Tuesday, September 16, 2014

Why Sit?

Periodically I ask myself, why sit?

If I told someone I sit and face a wall for 35 minutes they would call the men in white suits to take me away. It is crazy.

Of course I am doing little harm compared with some other vocations and avocations. Especially if I don’t think about what useful work I might do during that time. My wife goes out and pulls weeds. Or reads a book. She actually was in a sitting group at one time, but now is anti both sitting and exercising. “Too much to do,” she says.

I decided to quit qigong on Sundays so that I could sit, but then decided at the last moment to go to another qigong class. The funny thing was that the new class involved a 45-minute standing meditation. It was breathtaking to be moving so slowly and intentionally.

Am my feelings a fair test about whether this or that is a beneficial activity? If so, perhaps a drug cocktail might be the better.

The poem (“What the Window Washers Did” by Margaret Hasse) talked about two window washers on either side of a window, squirting on Windex and then wiping the glass clean until the dirt disappeared. Somehow I thought of sitting when I heard that. No, I don't think the poet had that in mind, but we take from a poem something unique depending on who we are and what are our needs at a given moment.

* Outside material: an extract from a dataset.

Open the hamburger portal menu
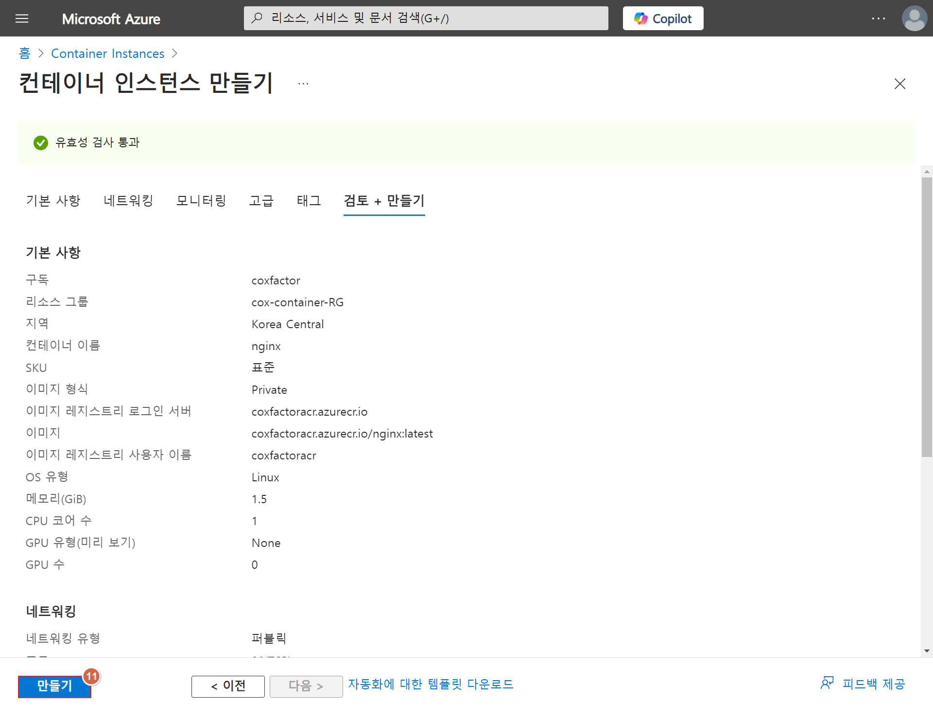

I walk around steeped in three poisons: greed, hate, and delusion. In the busyness of life, I don't see that. I act and respond like an automaton. I am never able to watch the movie of my life because I am often somewhere else, either thinking about the next action, or lamenting about the last.

So I sit to polish the glass. It is dirty on both sides: the inside and the outside. Maybe it is like compassion. I feel for another. But it is much harder is to feel as another is feeling. To step outside of my stories and into someone else's shoes, and to see how they are suffering.

My neighbor says he's not suffering. Suffering is a bad misunderstand word. Wordsworth wrote, “Getting and spending we lay waste our powers. Little we know of nature that is ours.” That is the suffering I am talking about (some say “dukkha”). I look out a window and see that the glass is dirty and I believe that if I were just to clean one side it would be enough.

That is a delusion. But how could I know that there is dirt on both sides of the glass until I clean one side? How can I let the sunlight in to bath my life with joy? What kind of work can allow me to be both on the inside and the outside, polishing the glass until it disappears and there is no separation between the other and me?

If there were an easier way, I'm sure I would have heard about it. Continually the glass gets dirty. And, if I want to see clearly, I need to polish both sides. I need to sit. And I thank the sun for waiting patiently to be my guest.